### Problem
The answer should match the entries that follow exactly, except that no image appears in it.

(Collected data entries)
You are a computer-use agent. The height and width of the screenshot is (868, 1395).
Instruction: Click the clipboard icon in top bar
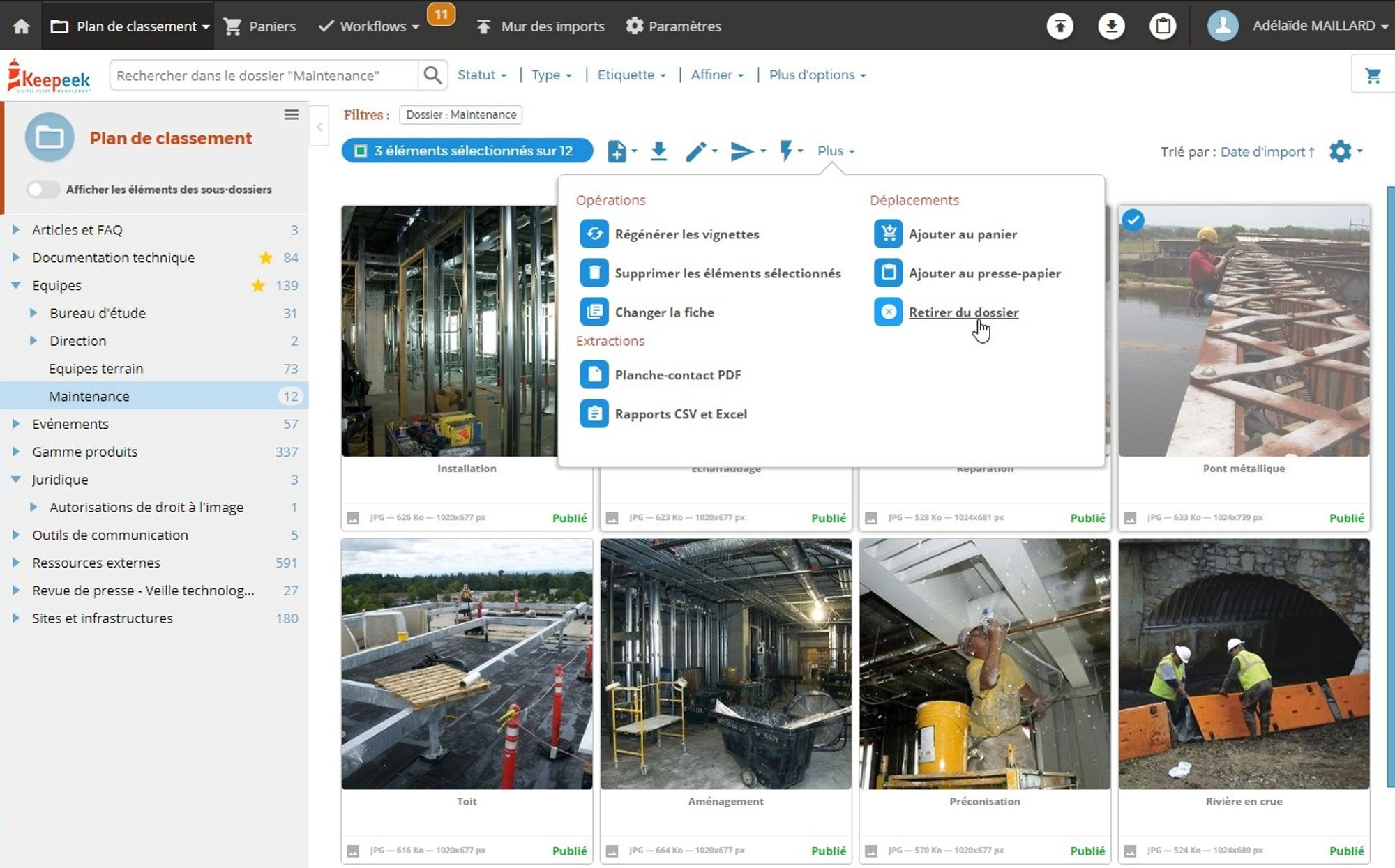[1162, 26]
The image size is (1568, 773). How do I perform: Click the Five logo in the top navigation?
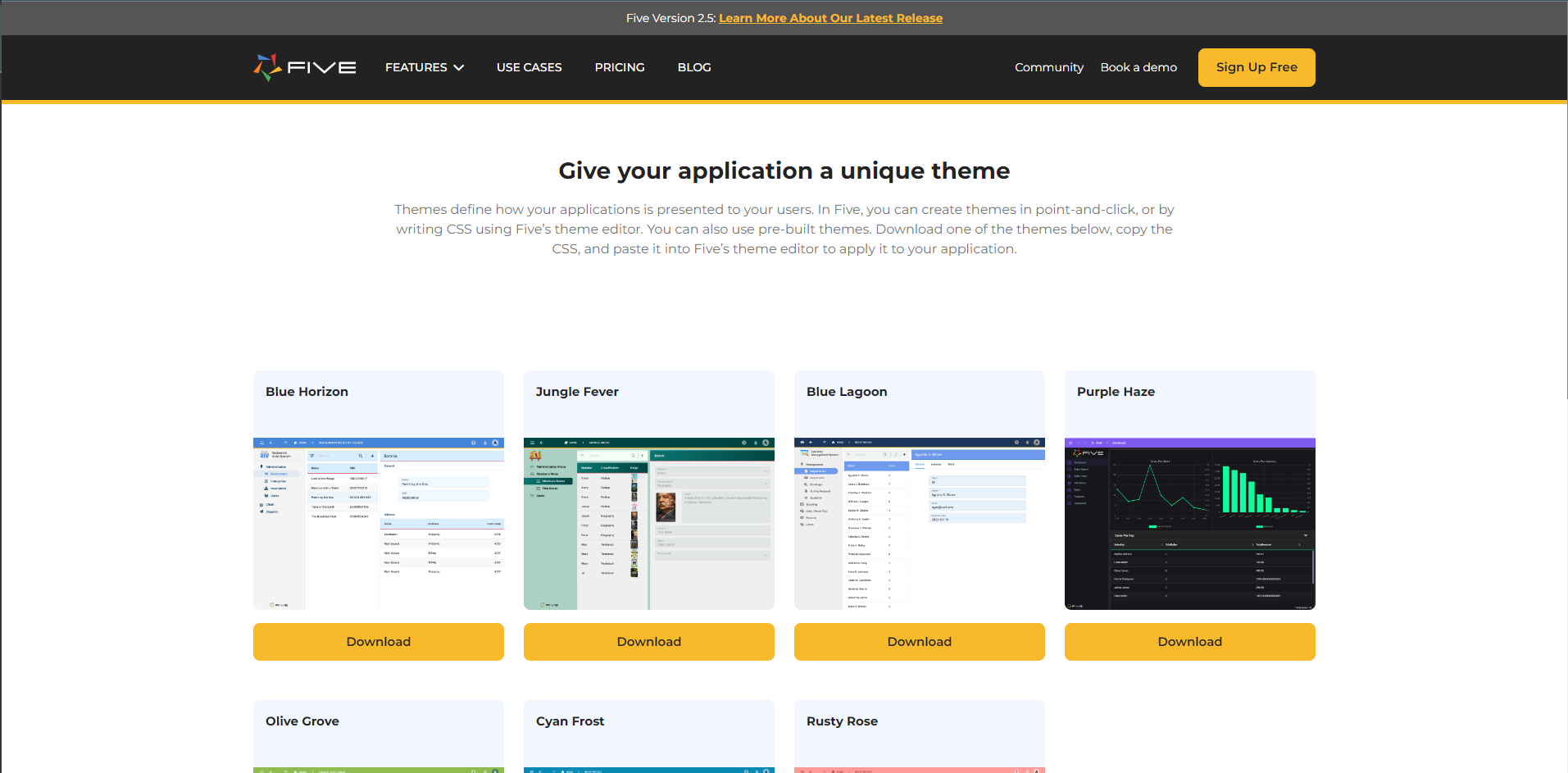click(x=304, y=67)
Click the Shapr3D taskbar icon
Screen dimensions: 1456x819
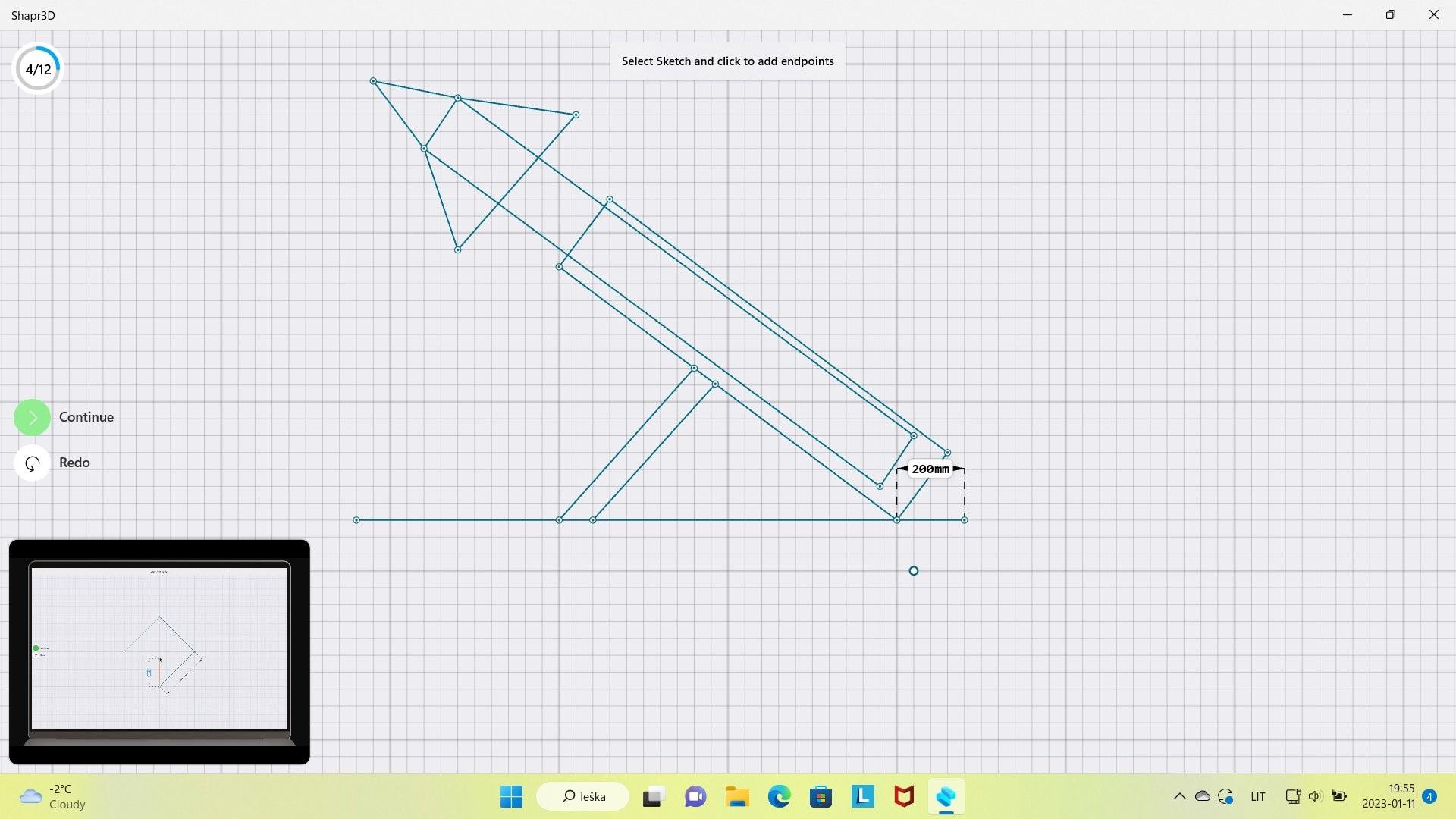(946, 796)
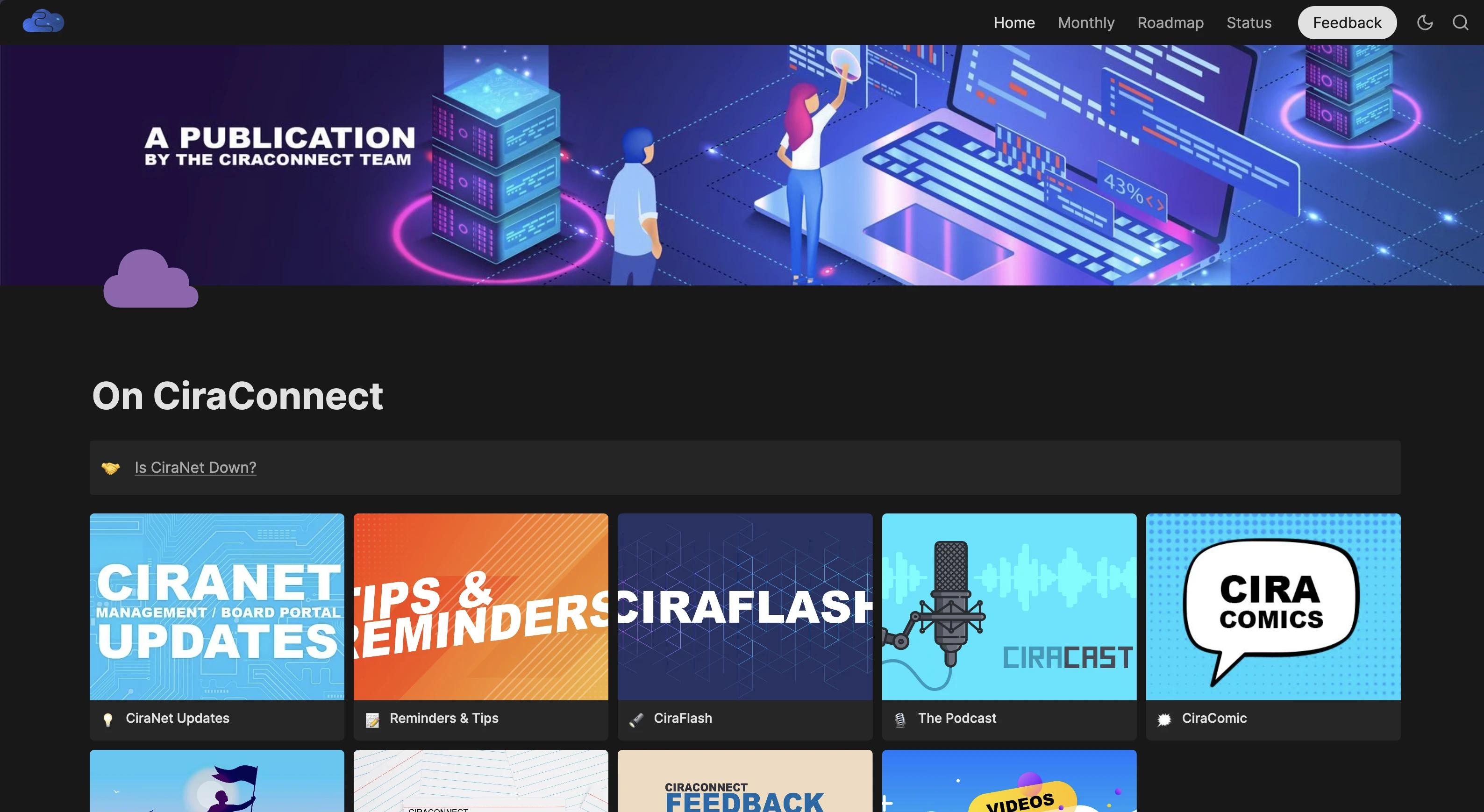
Task: Open search via magnifying glass icon
Action: point(1460,22)
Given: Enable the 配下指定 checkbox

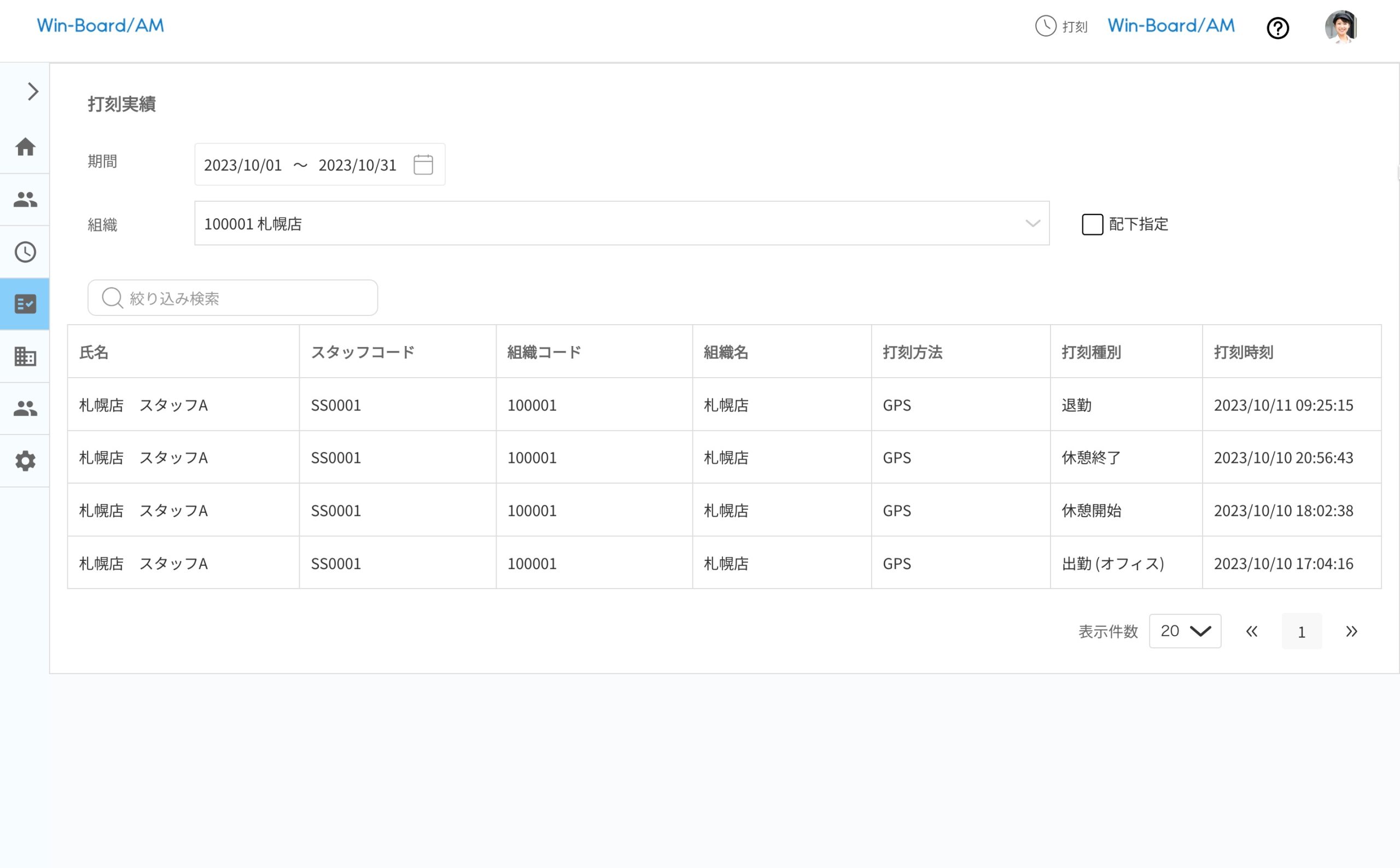Looking at the screenshot, I should (x=1092, y=225).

### Exercise solution
You are a computer-use agent. The height and width of the screenshot is (868, 1395).
Instruction: Click the clipboard icon in top bar
[1162, 26]
The image size is (1568, 773). How do I perform: Click the Five logo in the top navigation?
click(x=304, y=67)
Click the Shapr3D taskbar icon
Screen dimensions: 1456x819
(946, 796)
Task: Open search via magnifying glass icon
Action: point(1460,22)
Given: Enable the 配下指定 checkbox

Looking at the screenshot, I should (x=1092, y=225).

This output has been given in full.